The meeting emphasised the importance of defining the products and markets considered as priority and non-priority, given the wide range of products in the fruit and vegetable sector and the many countries where there may be opportunities. For this reason, it was agreed to standardise the process to request the opening of new markets, basing it on a questionnaire to be completed by the association interested in that opening and which provides basic information about the country of destination, as well as the companies interested in exporting.
Progress was also made in the status of the opening dossiers already being processed, focusing on this occasion on the opening of the Indian market for stonefruit, and especially on the cold treatment required for the transport by sea.
For FEPEX, this Fruit and Vegetables Working Group is of particular interest, because it is carrying out an exhaustive analysis of the phytosanitary barriers and needs that the horticultural sector is facing to access non-EU markets and proposing multiple actions.

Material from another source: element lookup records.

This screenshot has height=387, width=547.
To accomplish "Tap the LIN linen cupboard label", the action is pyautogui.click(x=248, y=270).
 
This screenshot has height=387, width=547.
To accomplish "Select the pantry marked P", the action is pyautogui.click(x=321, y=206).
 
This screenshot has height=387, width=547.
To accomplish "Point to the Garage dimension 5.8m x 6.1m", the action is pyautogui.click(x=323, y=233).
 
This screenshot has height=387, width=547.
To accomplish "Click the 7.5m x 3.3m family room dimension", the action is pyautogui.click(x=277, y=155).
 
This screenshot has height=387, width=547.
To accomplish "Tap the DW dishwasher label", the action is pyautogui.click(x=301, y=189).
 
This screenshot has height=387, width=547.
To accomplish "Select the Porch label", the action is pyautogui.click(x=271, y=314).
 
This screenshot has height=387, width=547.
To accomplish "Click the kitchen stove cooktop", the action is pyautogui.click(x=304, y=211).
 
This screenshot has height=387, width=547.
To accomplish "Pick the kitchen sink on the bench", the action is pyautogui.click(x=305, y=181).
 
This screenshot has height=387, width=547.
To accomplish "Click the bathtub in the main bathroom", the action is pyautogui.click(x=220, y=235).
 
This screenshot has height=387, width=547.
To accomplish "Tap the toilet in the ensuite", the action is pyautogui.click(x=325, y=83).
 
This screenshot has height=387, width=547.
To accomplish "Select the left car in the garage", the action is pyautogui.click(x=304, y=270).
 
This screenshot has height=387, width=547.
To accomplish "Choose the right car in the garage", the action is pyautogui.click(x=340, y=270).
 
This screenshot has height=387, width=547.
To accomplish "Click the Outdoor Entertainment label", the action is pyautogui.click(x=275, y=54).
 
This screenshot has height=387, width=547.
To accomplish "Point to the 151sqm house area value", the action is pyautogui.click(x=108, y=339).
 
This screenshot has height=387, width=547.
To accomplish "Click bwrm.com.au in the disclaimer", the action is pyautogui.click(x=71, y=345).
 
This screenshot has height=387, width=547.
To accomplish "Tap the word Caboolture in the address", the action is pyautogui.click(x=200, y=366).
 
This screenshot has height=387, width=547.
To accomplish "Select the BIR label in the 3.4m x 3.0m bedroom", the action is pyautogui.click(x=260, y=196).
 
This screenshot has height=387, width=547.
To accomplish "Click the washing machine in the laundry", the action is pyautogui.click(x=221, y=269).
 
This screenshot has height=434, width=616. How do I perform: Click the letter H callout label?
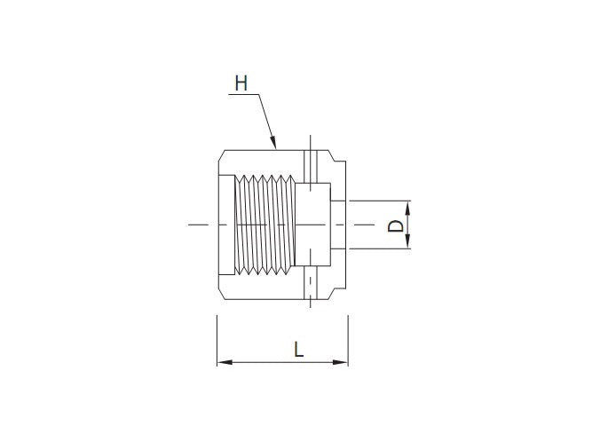[x=241, y=83]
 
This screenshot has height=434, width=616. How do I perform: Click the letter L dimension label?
[x=299, y=349]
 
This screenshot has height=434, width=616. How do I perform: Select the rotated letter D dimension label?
[x=397, y=226]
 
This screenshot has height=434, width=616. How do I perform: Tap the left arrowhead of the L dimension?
[x=223, y=361]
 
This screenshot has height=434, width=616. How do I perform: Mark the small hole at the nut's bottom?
[x=310, y=285]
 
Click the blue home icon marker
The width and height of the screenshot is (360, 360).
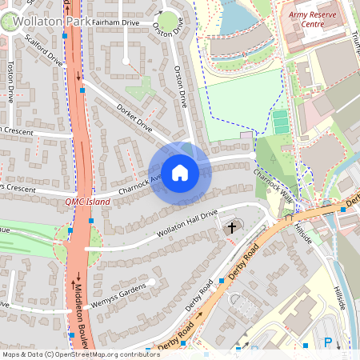point(180,173)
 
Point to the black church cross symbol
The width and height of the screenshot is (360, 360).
point(232,228)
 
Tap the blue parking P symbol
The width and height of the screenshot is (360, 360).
point(327,342)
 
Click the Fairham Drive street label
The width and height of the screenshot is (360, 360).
point(115,24)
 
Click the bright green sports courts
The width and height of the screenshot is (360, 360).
point(280,122)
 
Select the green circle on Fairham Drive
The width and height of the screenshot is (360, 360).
point(168,22)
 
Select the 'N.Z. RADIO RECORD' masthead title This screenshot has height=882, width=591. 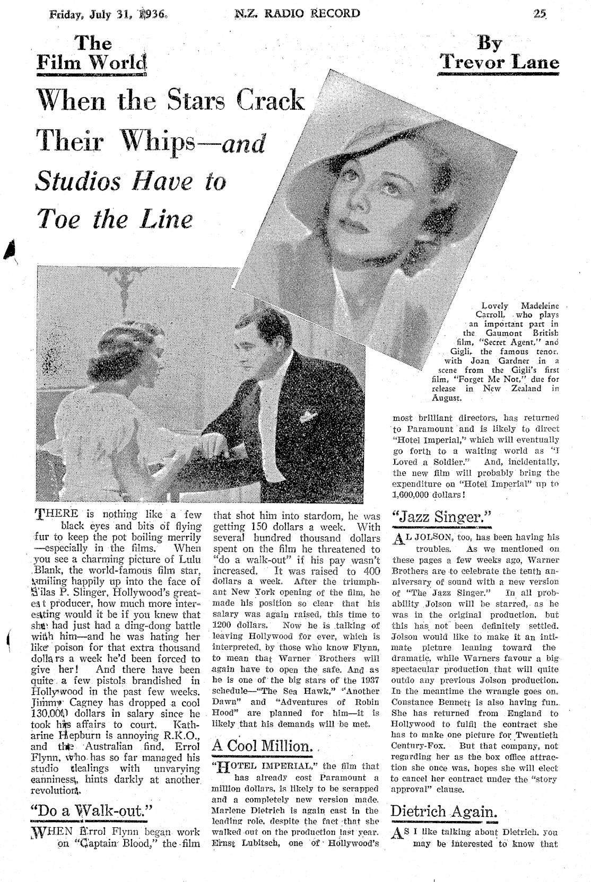[297, 13]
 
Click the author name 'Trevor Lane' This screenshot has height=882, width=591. [500, 63]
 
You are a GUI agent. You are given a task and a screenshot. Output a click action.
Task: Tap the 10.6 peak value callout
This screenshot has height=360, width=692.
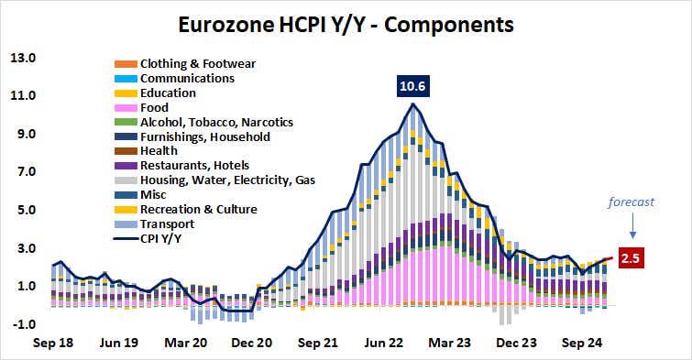pyautogui.click(x=413, y=87)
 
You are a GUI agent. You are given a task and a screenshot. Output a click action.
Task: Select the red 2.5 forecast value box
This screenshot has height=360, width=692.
pyautogui.click(x=632, y=257)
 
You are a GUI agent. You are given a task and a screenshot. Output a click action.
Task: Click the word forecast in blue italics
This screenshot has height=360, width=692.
pyautogui.click(x=633, y=202)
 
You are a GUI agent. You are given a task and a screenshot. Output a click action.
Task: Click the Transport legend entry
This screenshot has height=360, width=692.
pyautogui.click(x=166, y=224)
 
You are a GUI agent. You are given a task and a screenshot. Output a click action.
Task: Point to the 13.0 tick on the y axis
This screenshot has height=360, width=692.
pyautogui.click(x=23, y=58)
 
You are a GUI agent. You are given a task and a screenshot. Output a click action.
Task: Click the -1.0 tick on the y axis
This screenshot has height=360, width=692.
pyautogui.click(x=23, y=324)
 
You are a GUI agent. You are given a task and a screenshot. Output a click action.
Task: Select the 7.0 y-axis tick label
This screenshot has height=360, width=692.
pyautogui.click(x=23, y=172)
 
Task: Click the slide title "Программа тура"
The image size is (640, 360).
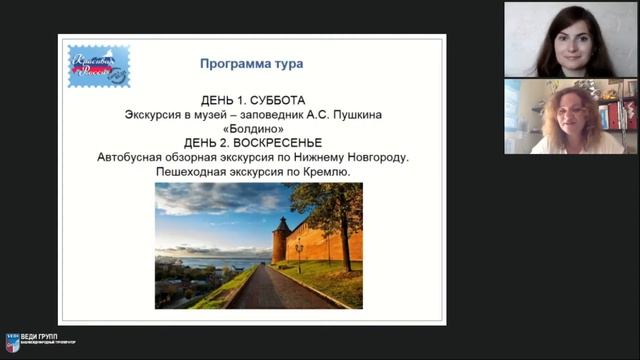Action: pos(251,65)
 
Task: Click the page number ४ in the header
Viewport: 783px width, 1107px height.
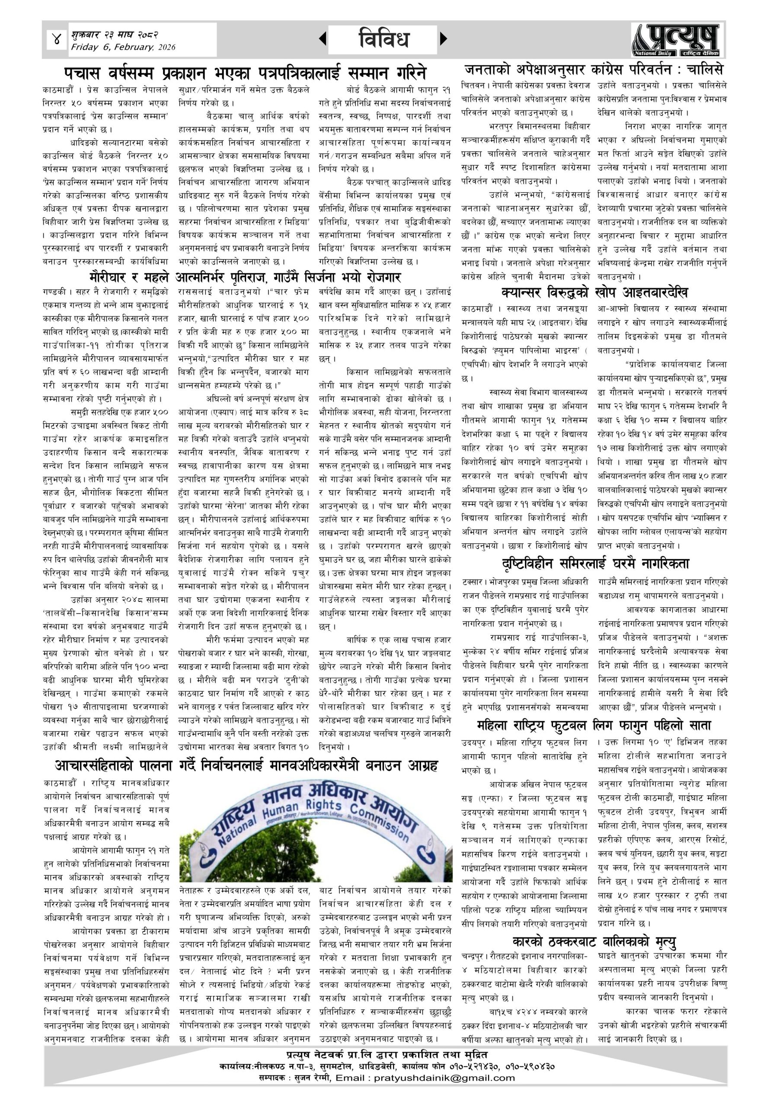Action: (58, 39)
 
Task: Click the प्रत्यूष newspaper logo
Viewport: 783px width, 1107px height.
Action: (675, 39)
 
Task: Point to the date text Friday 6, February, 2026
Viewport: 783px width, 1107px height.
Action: (123, 47)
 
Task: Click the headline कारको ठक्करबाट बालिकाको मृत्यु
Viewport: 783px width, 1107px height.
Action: (594, 941)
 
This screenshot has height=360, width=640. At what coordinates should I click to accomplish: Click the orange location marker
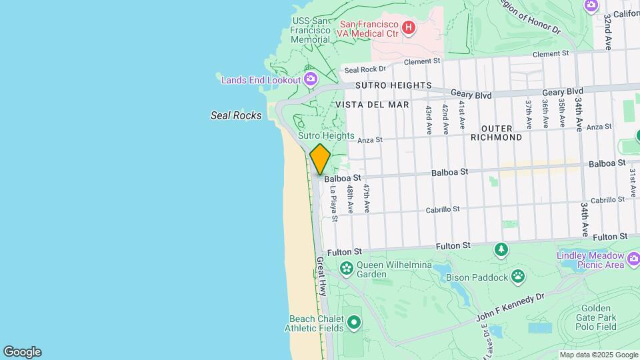pyautogui.click(x=320, y=159)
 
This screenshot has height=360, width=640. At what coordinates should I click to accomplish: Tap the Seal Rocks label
pyautogui.click(x=236, y=115)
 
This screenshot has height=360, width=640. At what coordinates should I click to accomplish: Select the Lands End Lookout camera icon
pyautogui.click(x=310, y=80)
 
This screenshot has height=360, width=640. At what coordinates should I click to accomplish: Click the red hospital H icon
pyautogui.click(x=409, y=29)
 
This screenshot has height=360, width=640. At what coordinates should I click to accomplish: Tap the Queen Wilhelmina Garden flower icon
pyautogui.click(x=346, y=269)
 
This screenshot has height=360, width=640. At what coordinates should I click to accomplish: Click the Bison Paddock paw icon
pyautogui.click(x=518, y=275)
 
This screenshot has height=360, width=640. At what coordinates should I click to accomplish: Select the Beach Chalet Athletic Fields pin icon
pyautogui.click(x=354, y=323)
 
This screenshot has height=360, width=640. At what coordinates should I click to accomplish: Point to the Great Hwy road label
pyautogui.click(x=321, y=277)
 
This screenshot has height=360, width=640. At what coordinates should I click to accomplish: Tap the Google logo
pyautogui.click(x=22, y=352)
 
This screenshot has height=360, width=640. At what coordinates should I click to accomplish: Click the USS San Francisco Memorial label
pyautogui.click(x=311, y=29)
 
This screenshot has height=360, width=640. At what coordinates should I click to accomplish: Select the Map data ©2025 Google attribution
pyautogui.click(x=599, y=355)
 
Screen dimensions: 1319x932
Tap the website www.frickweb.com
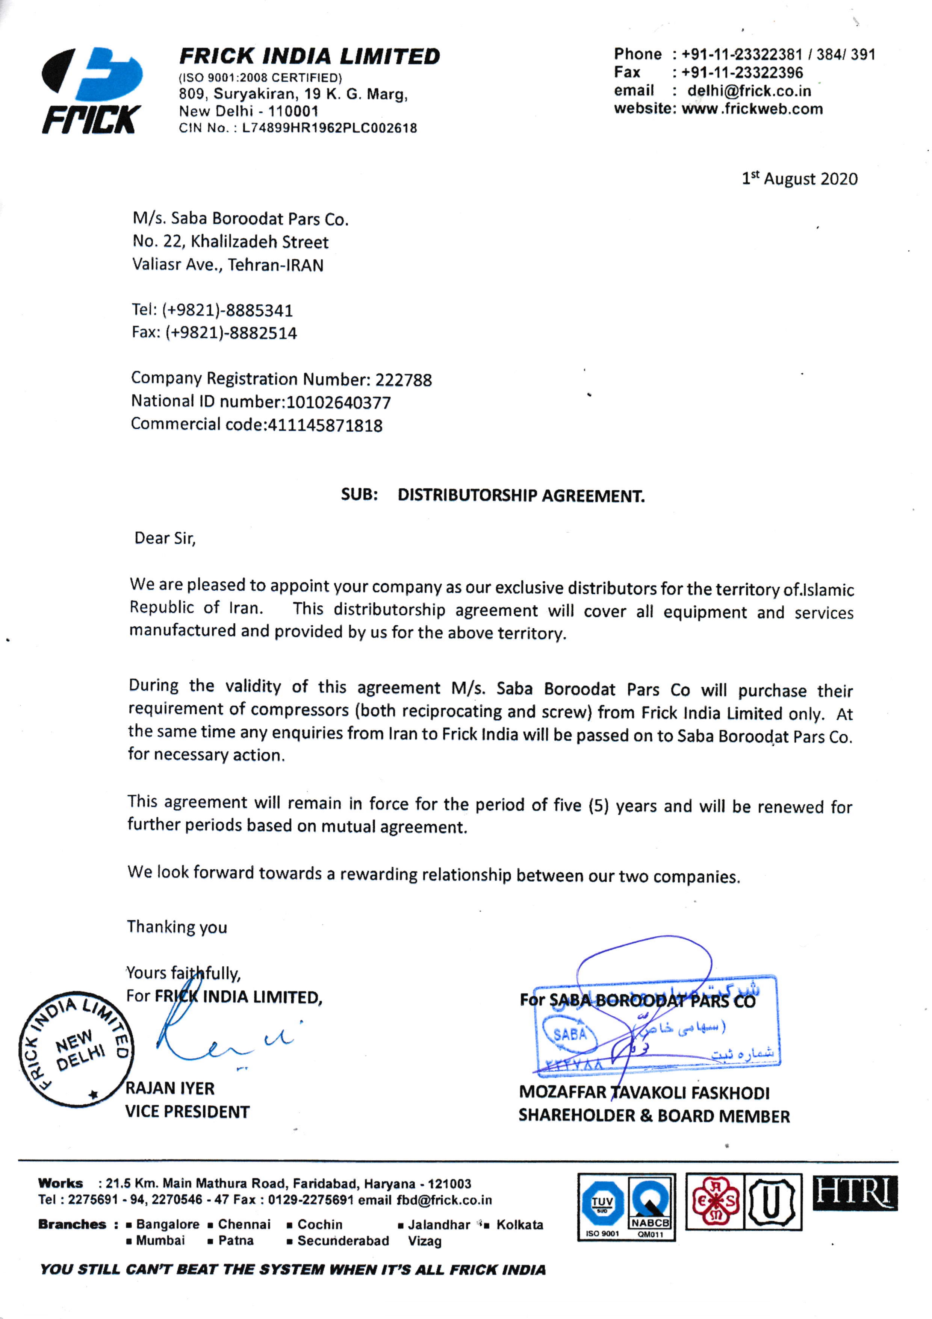pos(752,109)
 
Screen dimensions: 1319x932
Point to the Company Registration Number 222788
pos(403,380)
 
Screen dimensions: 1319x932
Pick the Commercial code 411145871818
pos(325,425)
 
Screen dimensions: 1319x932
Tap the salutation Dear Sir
pos(165,538)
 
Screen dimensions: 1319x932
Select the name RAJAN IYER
pos(170,1088)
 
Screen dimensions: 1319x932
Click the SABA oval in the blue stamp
pos(570,1034)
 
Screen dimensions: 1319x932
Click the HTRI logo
pos(855,1193)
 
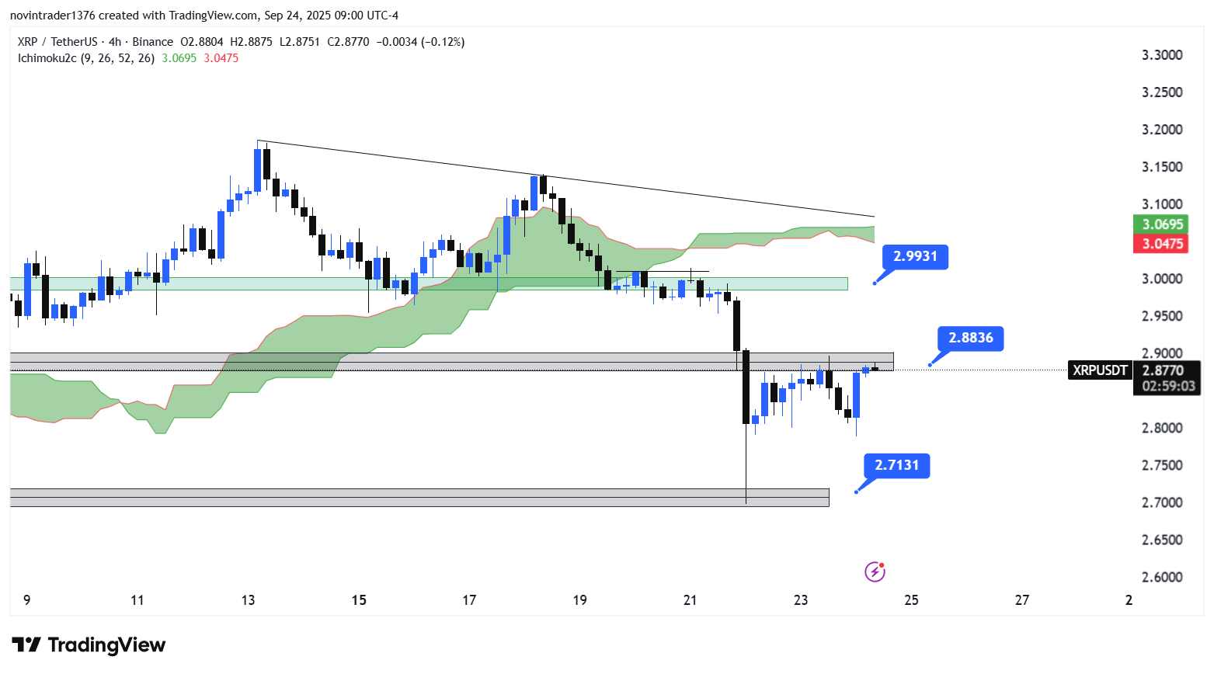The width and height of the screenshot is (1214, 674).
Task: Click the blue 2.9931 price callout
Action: pyautogui.click(x=915, y=256)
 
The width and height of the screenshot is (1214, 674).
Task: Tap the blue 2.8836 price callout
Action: pyautogui.click(x=970, y=338)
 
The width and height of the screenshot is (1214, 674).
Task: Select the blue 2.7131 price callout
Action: pyautogui.click(x=896, y=465)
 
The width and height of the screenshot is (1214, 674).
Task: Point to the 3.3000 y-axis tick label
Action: pyautogui.click(x=1162, y=55)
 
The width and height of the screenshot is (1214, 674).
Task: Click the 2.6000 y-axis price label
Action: pyautogui.click(x=1162, y=577)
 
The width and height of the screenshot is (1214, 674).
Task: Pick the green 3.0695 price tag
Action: pyautogui.click(x=1162, y=224)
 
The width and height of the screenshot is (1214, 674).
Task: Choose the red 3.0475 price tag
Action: pyautogui.click(x=1162, y=244)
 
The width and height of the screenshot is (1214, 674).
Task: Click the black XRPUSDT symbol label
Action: pyautogui.click(x=1100, y=370)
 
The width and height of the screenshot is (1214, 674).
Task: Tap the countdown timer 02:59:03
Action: pyautogui.click(x=1168, y=386)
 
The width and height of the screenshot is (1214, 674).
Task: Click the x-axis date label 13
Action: pyautogui.click(x=249, y=600)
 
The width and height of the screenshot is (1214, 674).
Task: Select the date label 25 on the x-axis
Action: pyautogui.click(x=911, y=600)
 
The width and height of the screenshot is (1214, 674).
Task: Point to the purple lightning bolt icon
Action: pyautogui.click(x=875, y=572)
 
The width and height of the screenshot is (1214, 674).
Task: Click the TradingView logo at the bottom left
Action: pyautogui.click(x=89, y=645)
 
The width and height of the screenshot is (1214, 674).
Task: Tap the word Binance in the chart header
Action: pyautogui.click(x=152, y=42)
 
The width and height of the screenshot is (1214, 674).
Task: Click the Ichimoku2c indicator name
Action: pyautogui.click(x=47, y=58)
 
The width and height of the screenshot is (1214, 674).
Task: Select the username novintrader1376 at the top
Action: pyautogui.click(x=51, y=16)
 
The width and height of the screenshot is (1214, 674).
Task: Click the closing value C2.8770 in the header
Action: pyautogui.click(x=348, y=42)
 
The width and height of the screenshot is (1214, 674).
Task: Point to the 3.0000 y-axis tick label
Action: pyautogui.click(x=1162, y=279)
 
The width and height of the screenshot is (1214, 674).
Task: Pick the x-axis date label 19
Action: pyautogui.click(x=579, y=600)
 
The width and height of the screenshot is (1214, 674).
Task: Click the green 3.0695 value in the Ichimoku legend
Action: pyautogui.click(x=179, y=58)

FEPEX believes that a greater involvement of the European Commission is necessary for the opening of new markets. In contrast to the phytosanitary import regime applied in the EU, which is an open regime and allows entry into its territory of everything that is not expressly prohibited, countries such as China, Japan, India, the US or South Africa only allow access into their territory to those products/countries for which there has been a negotiation process leading to the signing of an export protocol, which features the organisms considered harmful by the importing country and establishes specific control measures. The negotiation of this export protocol usually takes several years.